After finding the line containing "Viewport: 1175px width, 698px height." below, please output that line and each following one through the line containing "Given: Click the exit running-man icon", exactly as written.

━━ Data section

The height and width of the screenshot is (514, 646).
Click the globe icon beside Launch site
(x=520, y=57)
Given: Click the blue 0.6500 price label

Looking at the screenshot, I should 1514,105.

━━━━
━━ Data section

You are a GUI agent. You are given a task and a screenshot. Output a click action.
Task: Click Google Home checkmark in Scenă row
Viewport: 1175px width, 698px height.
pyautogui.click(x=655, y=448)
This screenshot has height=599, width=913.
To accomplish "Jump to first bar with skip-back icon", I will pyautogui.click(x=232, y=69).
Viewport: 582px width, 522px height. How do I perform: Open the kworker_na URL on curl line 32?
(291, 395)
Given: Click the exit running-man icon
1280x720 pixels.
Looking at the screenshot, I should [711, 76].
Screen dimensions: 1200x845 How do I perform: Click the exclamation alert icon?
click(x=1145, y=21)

━━━━

*Finished task*.
Viewport: 1175px width, 698px height.
pyautogui.click(x=655, y=448)
This screenshot has height=599, width=913.
To accomplish "Jump to first bar with skip-back icon", I will pyautogui.click(x=232, y=69).
Viewport: 582px width, 522px height. How do I perform: Open the kworker_na URL on curl line 32?
(291, 395)
Given: Click the exit running-man icon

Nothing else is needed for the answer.